* **GIVEN RECORDS**
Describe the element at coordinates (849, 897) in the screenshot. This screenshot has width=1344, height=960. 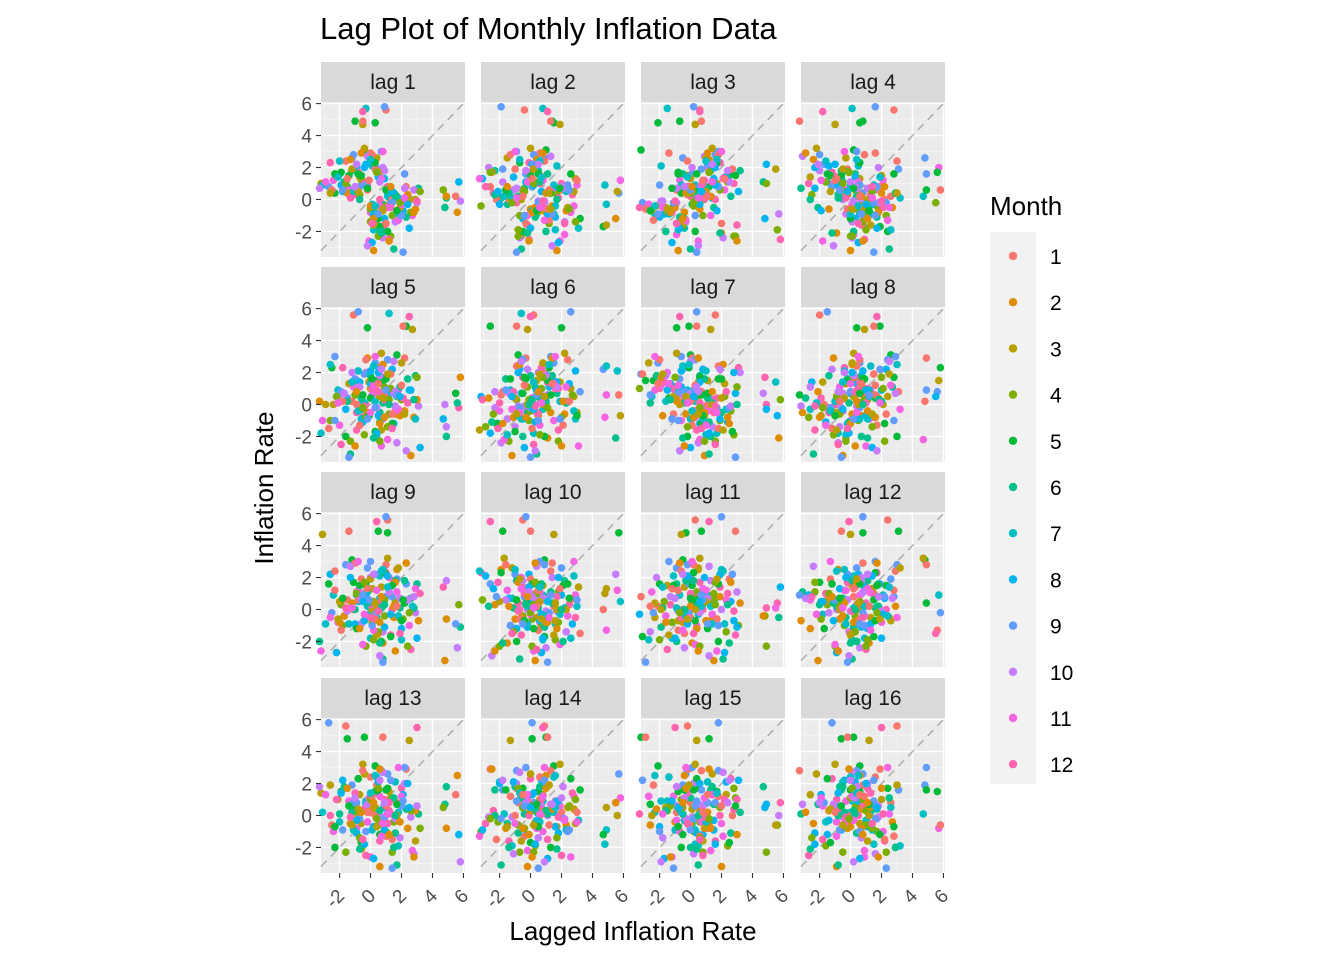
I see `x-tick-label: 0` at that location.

...

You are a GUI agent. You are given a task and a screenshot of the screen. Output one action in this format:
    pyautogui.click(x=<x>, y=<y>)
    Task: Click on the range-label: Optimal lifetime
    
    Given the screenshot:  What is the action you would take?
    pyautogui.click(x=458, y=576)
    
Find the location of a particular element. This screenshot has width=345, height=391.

* **ACTIVITY**
Can you update the entries from the line containing "You are a GUI" through the line containing "Find the location" so that "screenshot" becomes "screen capture" everywhere, with everything else left unchanged?

* **ANSWER TO THIS EXERCISE**
You are a GUI agent. You are given a task and a screen capture of the screen. Output one action in this format:
    pyautogui.click(x=<x>, y=<y>)
    Task: Click on the range-label: Optimal lifetime
    
    Given the screen capture:  What is the action you would take?
    pyautogui.click(x=458, y=576)
    
Find the location of a particular element. This screen capture has width=345, height=391.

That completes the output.